SUPPLIED MATERIAL
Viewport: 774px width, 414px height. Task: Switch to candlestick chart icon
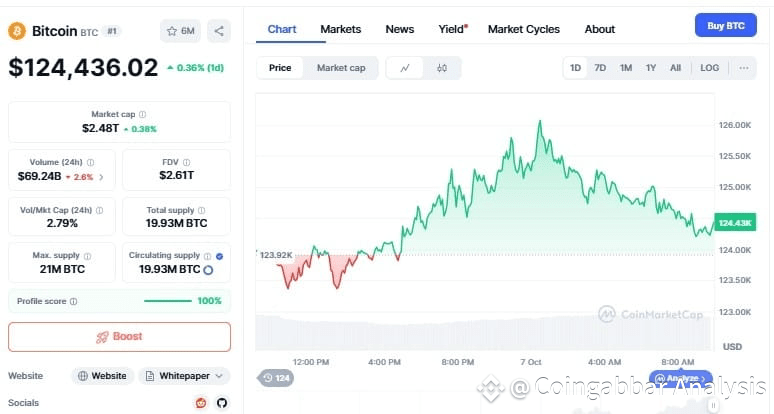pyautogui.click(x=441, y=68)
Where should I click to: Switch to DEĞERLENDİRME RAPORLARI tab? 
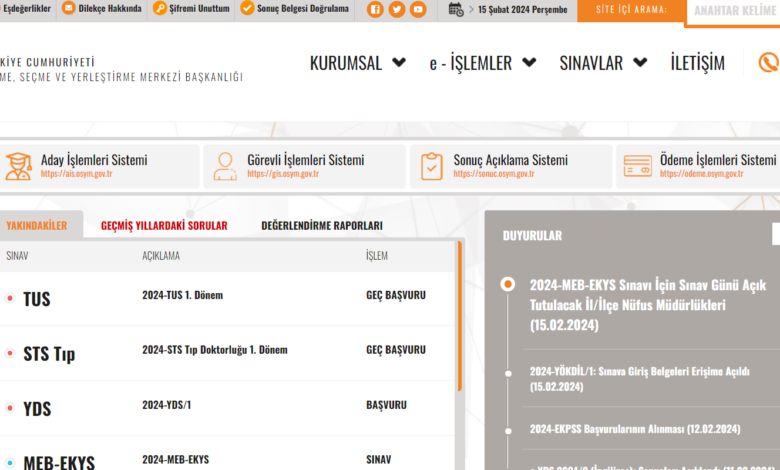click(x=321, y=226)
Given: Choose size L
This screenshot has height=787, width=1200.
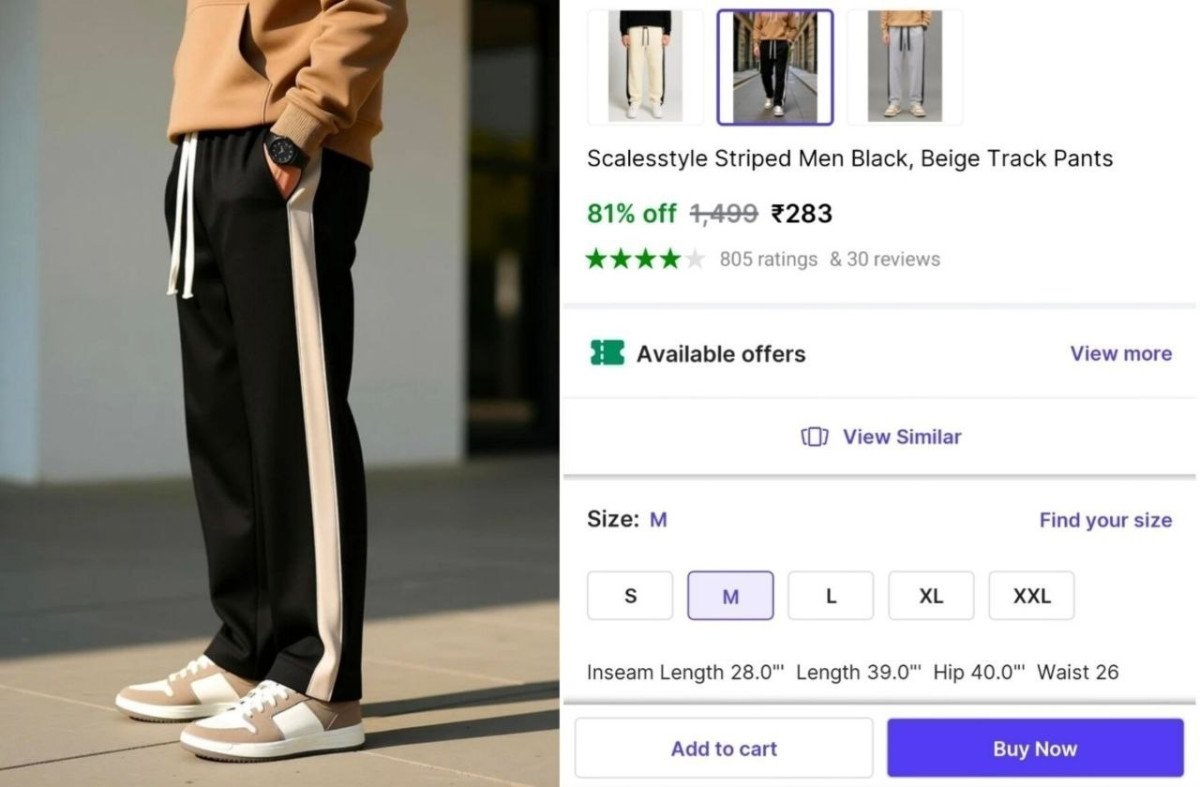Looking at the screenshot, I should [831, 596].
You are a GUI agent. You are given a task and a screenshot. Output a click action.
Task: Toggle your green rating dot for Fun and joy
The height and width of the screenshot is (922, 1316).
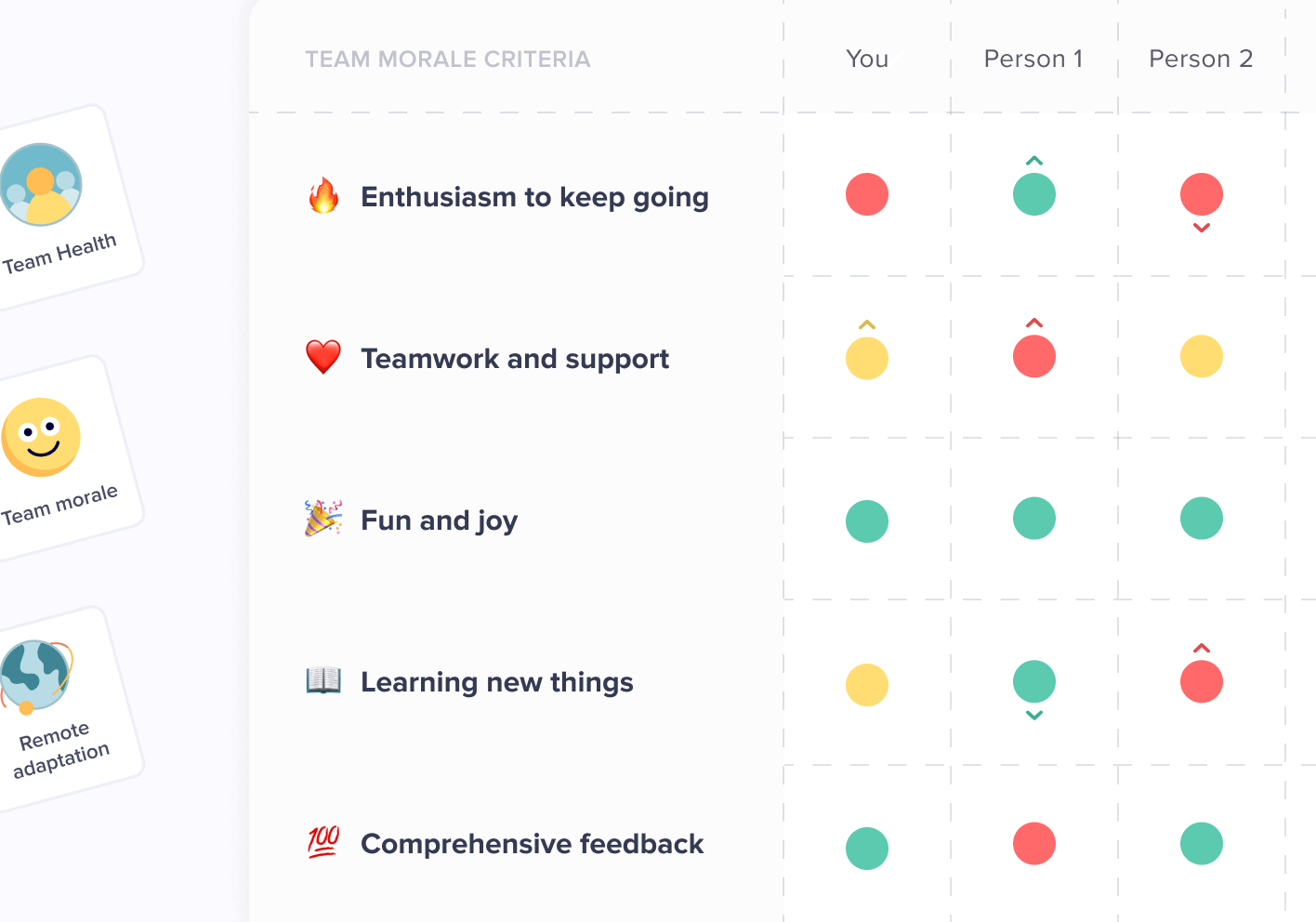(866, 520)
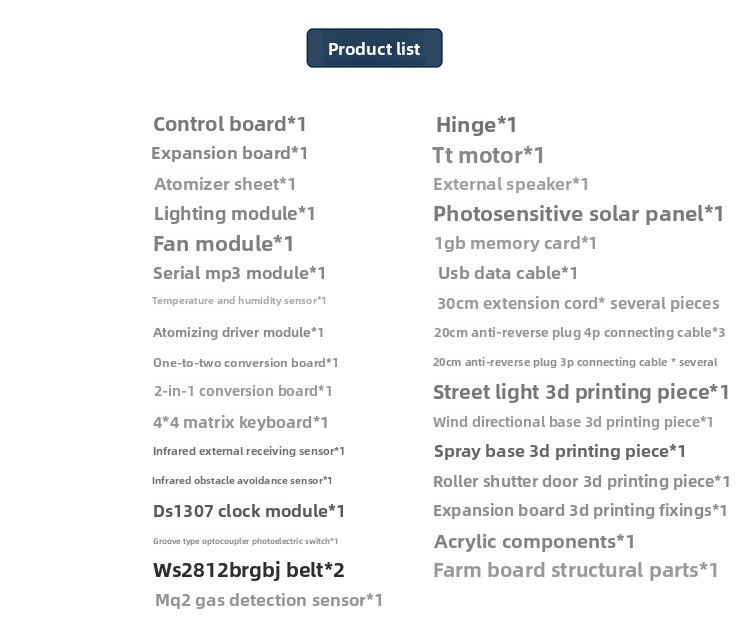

DIRECTIVE
Format the listing above as a numbered list with one line per item, skipping any blank lines and omitting the pictures.

SOLUTION
1. Viewport: 774px width, 414px height. Task: Switch to candlestick chart icon
2. pyautogui.click(x=441, y=68)
3. Where should I click to: Switch to DEĞERLENDİRME RAPORLARI tab? 
4. click(x=321, y=226)
5. Given: Choose size L
6. This screenshot has height=787, width=1200.
7. Looking at the screenshot, I should [831, 596].
8. You are a GUI agent. You are given a task and a screenshot. Output a click action.
9. Task: Toggle your green rating dot for Fun and joy
10. The height and width of the screenshot is (922, 1316).
11. (866, 520)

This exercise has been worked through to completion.